Selon le sociologue serbe, Belgrade devait exploiter Ibrahim Rugova : Il était plus ouvert aux discussions

Le président serbe de gauche Borko Stefanovic estime que le dialogue interne pour le Kosovo “n'est pas le dialogue, mais le monologue interne de Vuciqit”, tandis que le chef de l'Initiative civique du SDP, Oliver Ivanovic, a déclaré que “a largement soutenu l'idée du dialogue, mais dans deux conditions”, les médias de Belgrade ont rapporté, Coha.net diffusé. “Je me suis appuyé sur le principe [...]
Le président serbe de gauche Borko Stefanovic estime que le dialogue interne pour le Kosovo “n'est pas le dialogue, mais le monologue interne de Vuciqit”, tandis que le chef de l'Initiative civique du SDP, Oliver Ivanovic, a déclaré que “a largement soutenu l'idée du dialogue, mais dans deux conditions”, les médias de Belgrade ont rapporté, Coha.net diffusé.
“J'ai soutenu le dialogue en principe lorsque Vuciq l'a averti, mais seulement dans deux conditions et celles-ci n'ont pas de solutions préparées et n'ont pas limité les “deadlines, est exprimé dans le “Ny du Kosovo” et a ajouté que dans le dialogue les Serbes vivant au Kosovo (la Metohija ) comme il a appelé la République du Kosovo, notre clarification) ainsi que l'Église orthodoxe serbe.
Selon lui, des solutions rapides et faciles ne peuvent nous faire aucun bien. Il a dit que les principes sous lesquels le débat aurait lieu devraient d'abord être publiés, ainsi que le président de la Serbie, Aleksandar Vuciq, incluent les larges “s sociaux, principalement des intellectuels indépendants et certaines institutions”.

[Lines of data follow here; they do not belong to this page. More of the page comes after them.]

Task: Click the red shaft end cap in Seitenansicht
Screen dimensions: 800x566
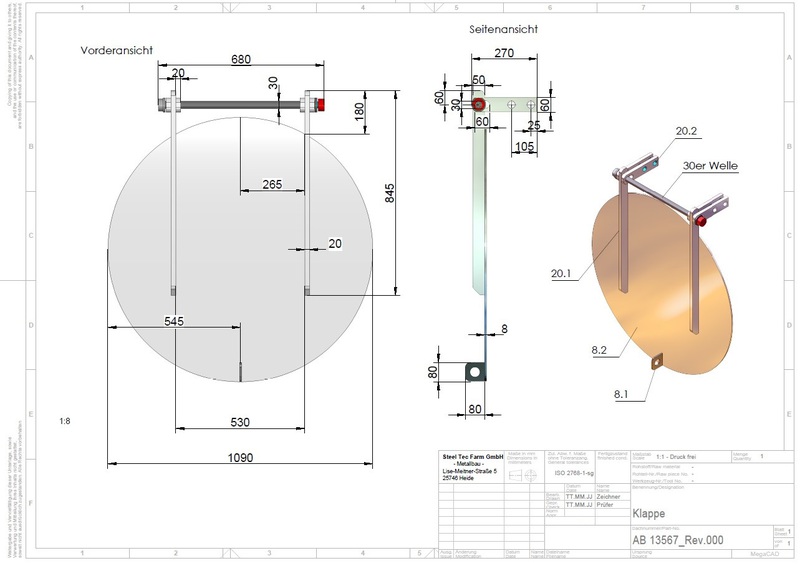Action: click(479, 104)
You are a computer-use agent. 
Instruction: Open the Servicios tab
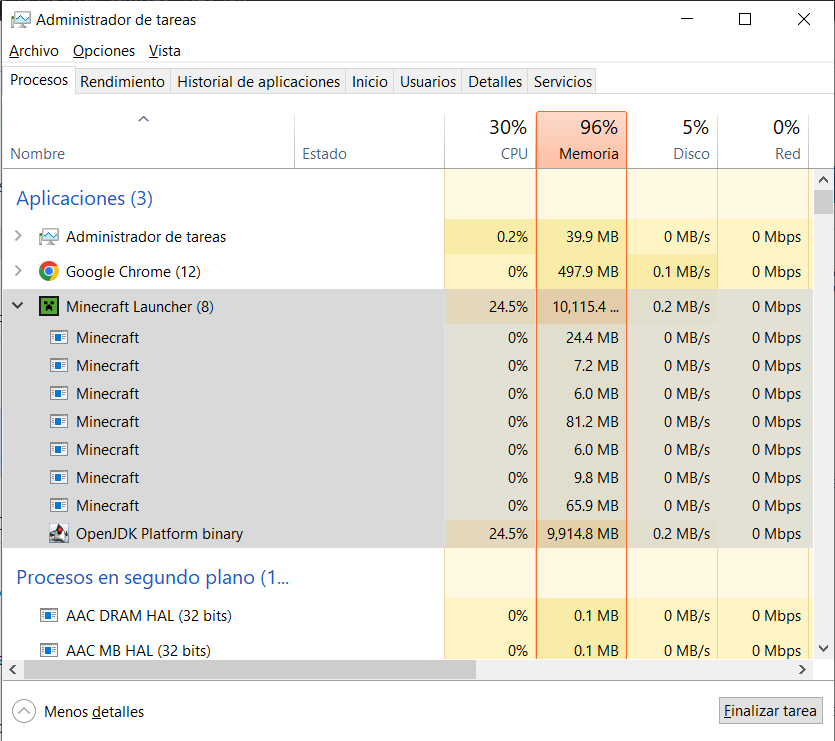point(563,82)
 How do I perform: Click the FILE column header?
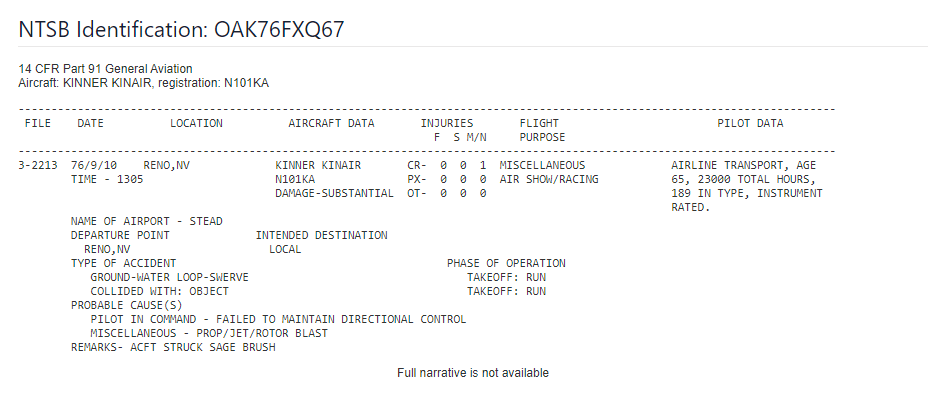pyautogui.click(x=38, y=123)
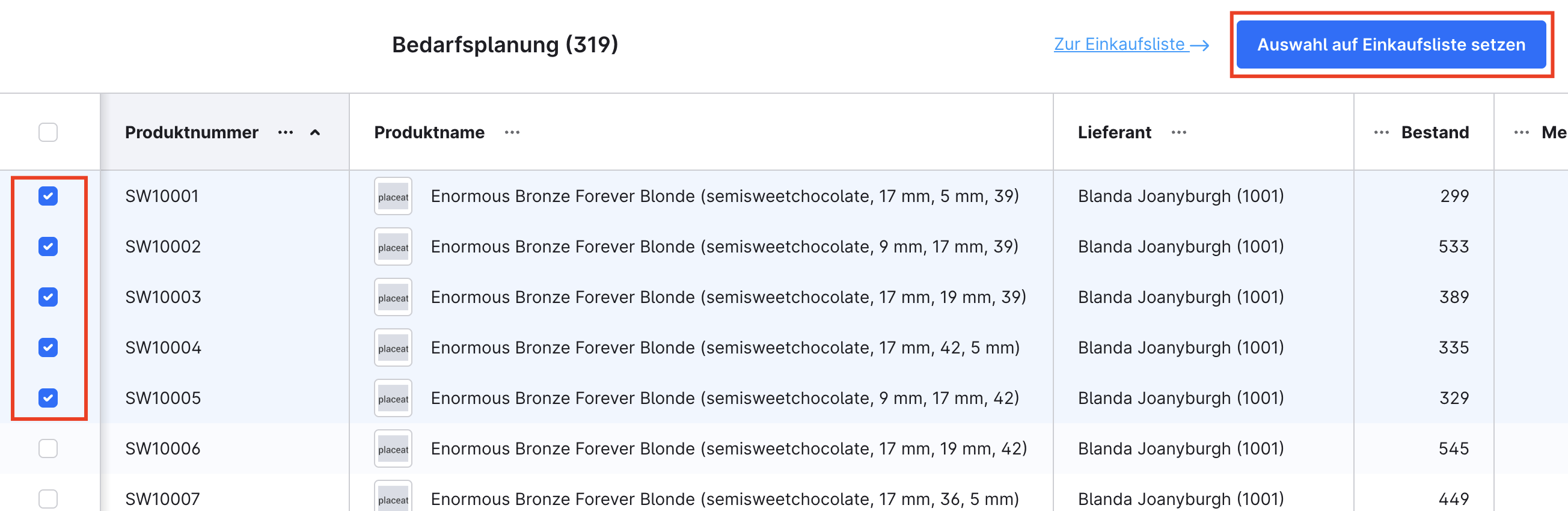This screenshot has width=1568, height=511.
Task: Toggle Produktnummer ascending sort arrow
Action: coord(314,133)
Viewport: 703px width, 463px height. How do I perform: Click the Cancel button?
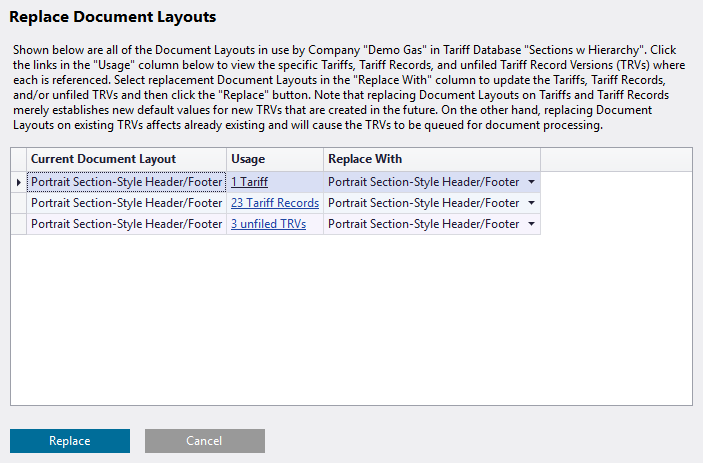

Alors que Borko Stefanovic de la Serbie de mai a dit que “Vucciq parle uniquement à l'ancien Vuchy et essaie de convaincre l'ancien Vucinac que plus de temps est venu”, journaliste hebdomadaire “Vreme” Dejan Anastasijevic a dit que “tout est connu depuis avant”, a diffusé Koha.net.
“Le Fonds est connu du front, il est en ligne avec ce qui a été précédemment conçu comme l'objectif du Dialogue de Bruxelles, l'accord judiciaire obligatoire qui, selon les attentes, principalement l'Allemagne, l'Amérique et Bruxelles devraient voir la lumière d'ici la fin de l'année prochaine, ce qui n'est pas réel. C'est la conclusion que Vuciq a longtemps été rapprochée de”, estime Anastasijevic.
Vesna Pesic, sociologue, a déclaré que l'ancien président de la Serbie, Slobodan Milosevic, devait utiliser “pour exploiter Rugova, qui a ouvert des pourparlers”, pour que la question soit réglée d'un commun accord, mais cette affaire a été publiée.
Ensuite, nous avons publié le grand dossier afin que finalement un accord normal puisse être trouvé. Si nous l'avions fait, alors nous ne serions certainement pas dans la situation où nous sommes à”, il apprécierait le Pesic.
Elle a soulevé la question de savoir quel est notre plan en ce qui concerne le Kosovo et si nous resterons l'État anormal et illimité <x0-état, car la Serbie n'a pas de limite”.